Data Processing Phase 2 Report
Source:vignettes/dataProcessing_phase_2.Rmd
dataProcessing_phase_2.Rmd
Introduction
This report focuses on the data processing steps involved in phase 2. It encompasses filtering the data, transforming it using Compositional Log-Ratio (CLR) transformation, assessing batch effects, and applying batch correction methods such as removeBatchEffect, ComBat, PLSDA-batch, sPLSDA-batch, and percentile normalization.
Setup
In this section, we set up the necessary libraries and configurations for the data processing tasks.
Data Loading
categories <- dataPreparation::imputed_data$categories
imputed_data <- dataPreparation::imputed_data
Preparing Data for Analysis
We begin by filtering the data using the PreFL()

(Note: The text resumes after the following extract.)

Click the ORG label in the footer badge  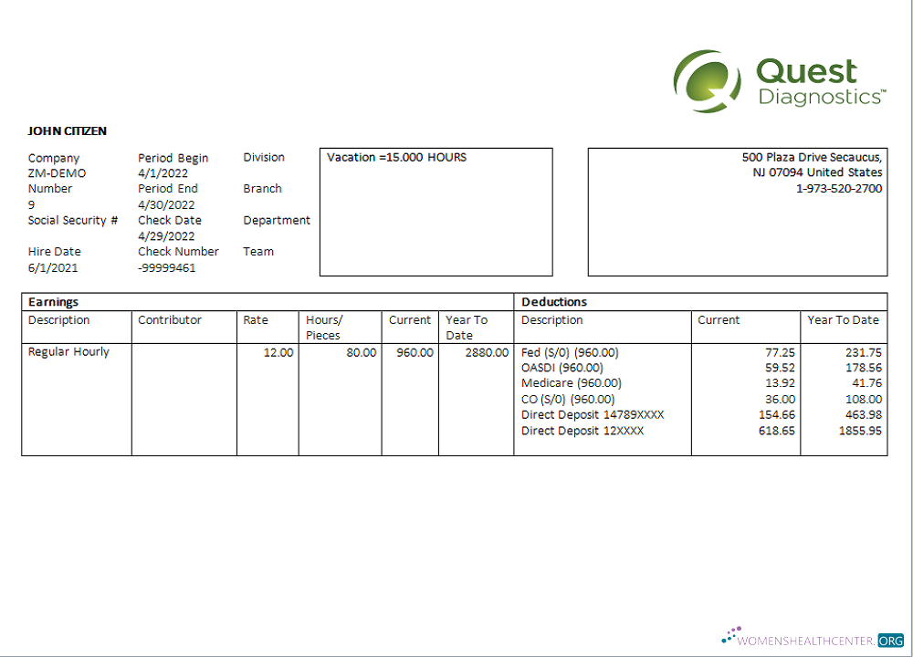[890, 639]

function from the PLSDAbatch package to remove features with zero
variance. This step is crucial for reducing noise and improving the
quality of the dataset.
# Filter the data
filter.res <- PLSDAbatch::PreFL(data = imputed_data$data,
keep.spl = 0,
keep.var = 0.00)
filter <- filter.res$data.filter
# Calculate zero proportion before filtering
filter.res$zero.prob
#> [1] 0.1164276
# Calculate zero proportion after filtering
sum(filter == 0) / (nrow(filter) * ncol(filter))
#> [1] 0.1164276
Transforming Data
Next, I transform the filtered data using the CLR transformation method from the mixOmics package. This transformation is essential for handling compositional data and preparing it for further analysis.

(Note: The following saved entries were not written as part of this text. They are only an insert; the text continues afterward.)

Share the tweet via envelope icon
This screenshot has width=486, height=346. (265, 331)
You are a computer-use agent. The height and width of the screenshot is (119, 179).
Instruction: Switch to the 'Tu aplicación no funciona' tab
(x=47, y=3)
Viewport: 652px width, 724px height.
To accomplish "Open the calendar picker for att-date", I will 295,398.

# Perform CLR transformation
clr <- mixOmics::logratio.transfo(X = filter, logratio = 'CLR', offset = 1)
class(clr) = 'matrix'
Assessing Batch Effects
Before applying batch correction methods, we assess batch effects in the data using principal component analysis (PCA) and variance partitioning analysis (pRDA). Understanding the sources of variation in the data is crucial for selecting appropriate batch correction techniques.
# Perform PCA
pca.before <- mixOmics::pca(clr, ncomp = 4, scale = TRUE)
batch = factor(categories$Submission.Name, levels = unique(categories$Submission.Name))

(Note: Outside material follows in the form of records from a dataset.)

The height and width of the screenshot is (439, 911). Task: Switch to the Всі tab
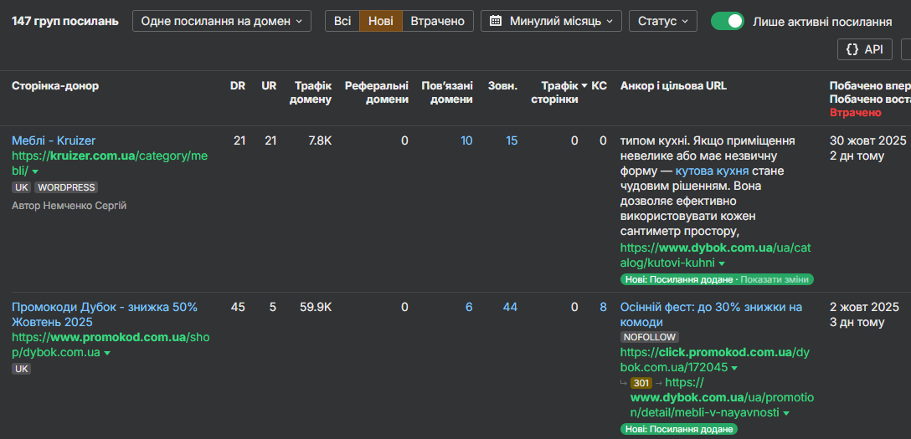(x=342, y=21)
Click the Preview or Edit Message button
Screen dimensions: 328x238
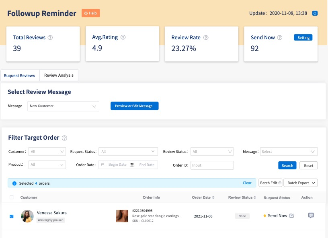point(134,106)
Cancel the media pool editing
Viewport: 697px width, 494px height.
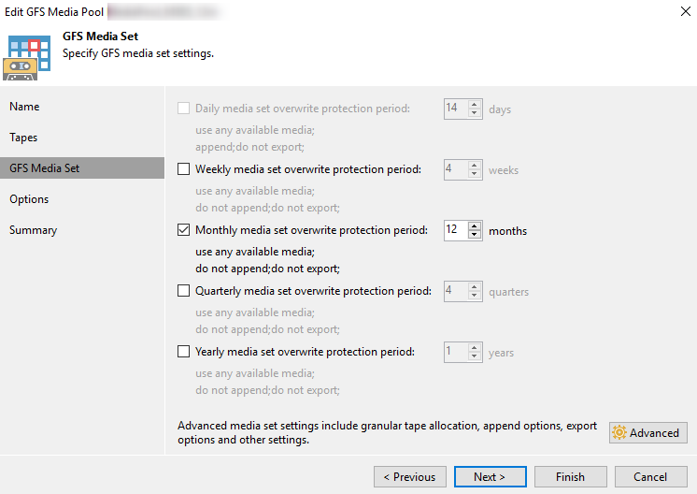(650, 477)
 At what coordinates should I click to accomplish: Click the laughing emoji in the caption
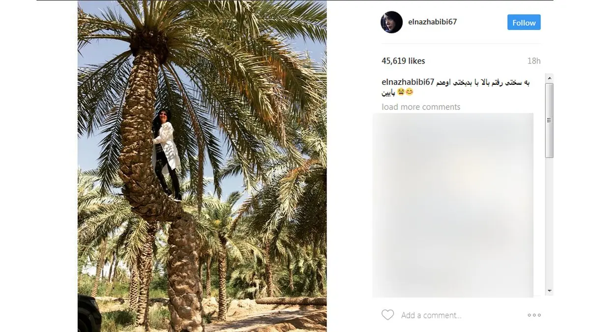pyautogui.click(x=401, y=92)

descr = as.factor(categories$Sample.Description)
names(batch) <- names(descr) <- rownames(categories)
# Perform pRDA
factors.df <- data.frame(trt = descr, batch = batch)
rda.before <- vegan::varpart(clr, ~ descr, ~ batch,
data = factors.df,
scale = TRUE)
rda.before$part$indfract
#> Df R.squared Adj.R.squared Testable
#> [a] = X1|X2 3 NA 0.010742410 TRUE
#> [b] = X2|X1 2 NA 0.063271790 TRUE
#> [c] 0 NA 0.008237267 FALSE
#> [d] = Residuals NA NA 0.917748533 FALSE
Batch Correction
I apply various batch correction methods, including
removeBatchEffect
, ComBat
,
PLSDA-batch
, and sPLSDA-batch
, to mitigate
batch effects in the data. These methods adjust for technical variation
introduced by batch processing and improve the accuracy of downstream
analysis.
# Managing batch effects
clr <- clr[seq_len(nrow(clr)), seq_len(ncol(clr))]
lm <- PLSDAbatch::linear_regres(data = clr, trt = descr,
batch.fix = batch, type = 'linear model')
p <- sapply(lm$lm.table, function(x){x$coefficients[2,4]})
p.adj <- p.adjust(p = p, method = 'fdr')
performance::check_model(lm$model$AC.0.0.)
mod <- model.matrix( ~ descr)
# Applying removeBatchEffect
rBE <- t(limma::removeBatchEffect(t(clr), batch = batch,
design = mod))
# Applying ComBat
ComBat <- t(sva::ComBat(t(clr), batch = batch,
mod = mod, par.prior = FALSE))
#> Found3batches
#> Adjusting for3covariate(s) or covariate level(s)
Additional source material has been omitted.